呆れるだけでは済まないひどすぎる本のつくり—V.E.フランクル著『夜と霧』[1]-(松沢呉一)
『夜と霧』を読んでみた
不調が続いております。
「ビバノン」の記事で安定して読む人がいるテーマはエロとグロとナチスです。不調な時は基本に帰るってことで、今まで読んでいなかった『夜と霧』を読むことにしました。
『夜と霧』は強制収容所ものの定番ですけど、前から言っているように強制収容所の記録はできることなら読みたくない。苦手なのです。
写真や動画で死体の山を見るのは平気なのに、どうして収容所ものを読むのは避けてしまうのか、自分でも理由がはっきりしないのですが、ガス室に送られることより狭いところに押し込められて先が見えない日々が辛くて息ができなくなるのだろうと思ってます。
これに近いのは冤罪で刑務所に入れられた人々の話か、難民申請が通らず、入管に留め置かれた人々の話か。その状態が辛すぎる。多動症気味だからかもしれないれど、私にとっては死よりも怖い。
しかし、そうも言ってられない。『夜と霧』は世界で一千万部以上売れている「名著」らしい。スルーできない存在です。
『夜と霧』の著者名はV.E.フランクルとなってますが、フルネームはヴィクトル・エミル・フランクル(Viktor Emil Frankl)で、ここではヴィクトル・フランクルとします。オーストリアの精神分析医であり、ナチスがオーストリアを併合したのにともなってナチスに連行されて強制収容所に入れられながらも生き延びることができ、精神分析医として戦後も活躍し続け、1997年死去。精神分析についての著書も多く、邦訳も多数出ています。
この本は1946年にドイツ語版が発行されていて、日本語版は1956年に最初の版が出ています。原題は「…trotzdem Ja zum Leben sagen」であり、サブタイトルは「Ein Psychologe erlebt das Konzentrationslager 』。「…それでも人生にイエスと言う/心理学者は強制収容所を体験した」という意味。
私が古本屋で購入したのは1985年の新装版です。その後さらに新訳も出ているのですが、そのことはまったく知らないまま読み始めてすぐに「なんだ、これ」と思いました。
※オリジナルのままではないでしょうが、ドイツ語版。
まさかこんな本だとは……絶句
「解説」が70ページもあり、本の3分の1を占めます。元の原稿が短くて、通常の厚みの本にするのは難しいという判断かとも思ったのですが、インゲ・ショル著『白バラは散らず』だって本文は似たような量だと思われて、おそらく別の意図があったのだろうと推測できます。

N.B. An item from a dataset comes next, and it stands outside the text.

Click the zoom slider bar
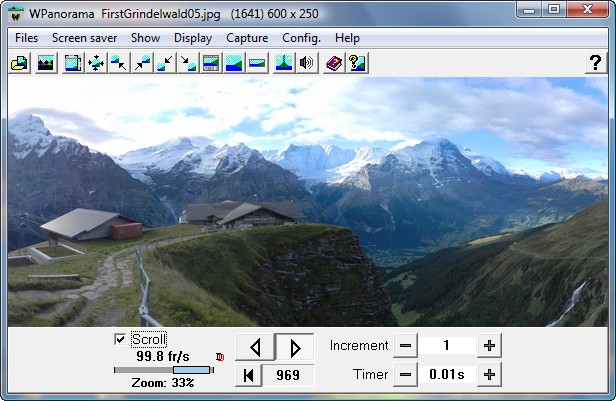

その意図と関連して、「解説」の内容がひどいのです。「これでもか」とナチスの収容所で起きた残虐な出来事をただ羅列するだけの「売らんかな」丸出しの解説です。
この解説は日本語版につけられたものであることはその内容からも、本の冒頭に掲載された「出版社の序」からもわかりますが、誰が書いたのか記載がありません。「出版社の序」に謝辞が述べられている「訳者霧山徳爾氏、森山厳氏」「貴重な資料を貸与された岩崎秀之博士」のいずれかとも思うのですが、もしそうであるなら名前を出すでしょうから、それらの資料から編集者が書いたものかもしれない。つまりはやっつけなのではないか。
ここでは「解説者」とします。
解説者が使用した資料については出典記載のないものが多く、怪しい記述も次々出てきます。それを見てきたかのように断定的に書いています。具体的にはのちほど見ていきますが、「大ベストセラーがこれか」と愕然としました。
なんて書くと「ホロコーストはなかった論者か」と言われそうですが、そういうこっちゃないです。質の問題。